*Task details*
Each entry below needs to be transcribed verbatim; the images should not appear.

***** Task input

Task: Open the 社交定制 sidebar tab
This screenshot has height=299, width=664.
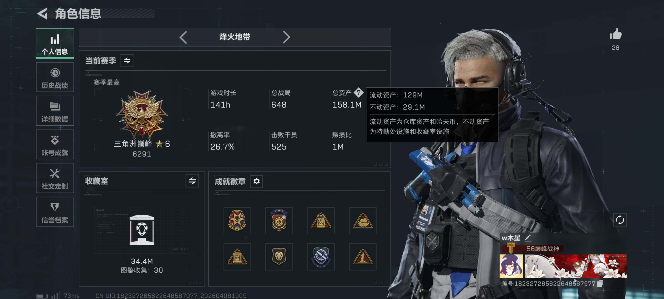Action: [x=55, y=178]
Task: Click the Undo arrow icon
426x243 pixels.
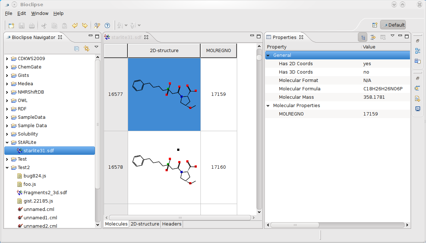Action: click(x=75, y=26)
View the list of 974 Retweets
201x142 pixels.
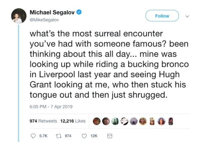point(43,121)
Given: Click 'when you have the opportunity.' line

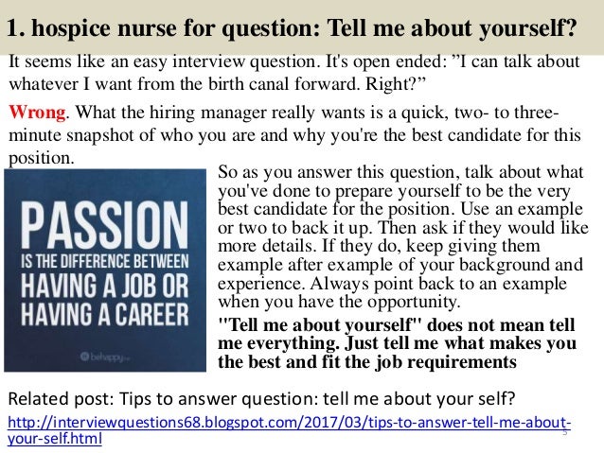Looking at the screenshot, I should (339, 302).
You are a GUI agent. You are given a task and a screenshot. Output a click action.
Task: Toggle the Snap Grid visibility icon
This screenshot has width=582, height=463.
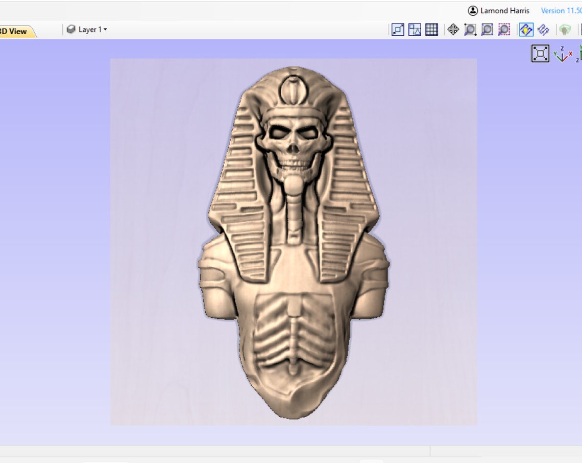pyautogui.click(x=431, y=30)
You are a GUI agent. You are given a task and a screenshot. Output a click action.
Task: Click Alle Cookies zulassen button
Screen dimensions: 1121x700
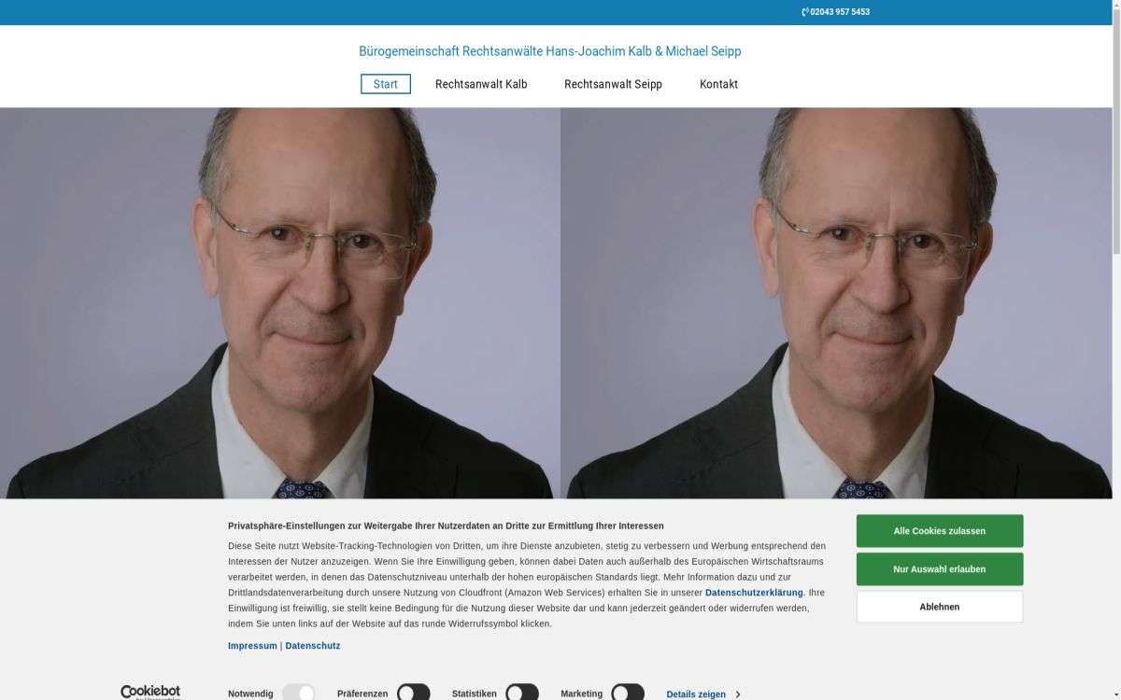[940, 531]
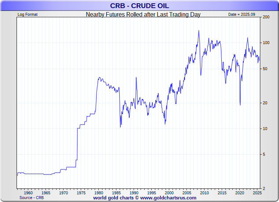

**********

*Expected output*
Task: Open the 社交定制 sidebar tab
This screenshot has height=299, width=664.
Action: [x=55, y=178]
Task: Click the Undo arrow icon
426x243 pixels.
Action: click(x=75, y=26)
View the list of 974 Retweets
201x142 pixels.
point(43,121)
Given: Click 'when you have the opportunity.' line

Looking at the screenshot, I should (339, 302).
You are a GUI agent. You are given a task and a screenshot. Output a click action.
Task: Toggle the Snap Grid visibility icon
This screenshot has width=582, height=463.
pyautogui.click(x=431, y=30)
You are a GUI agent. You are given a task and a screenshot. Output a click action.
Task: Click Alle Cookies zulassen button
Screen dimensions: 1121x700
[940, 531]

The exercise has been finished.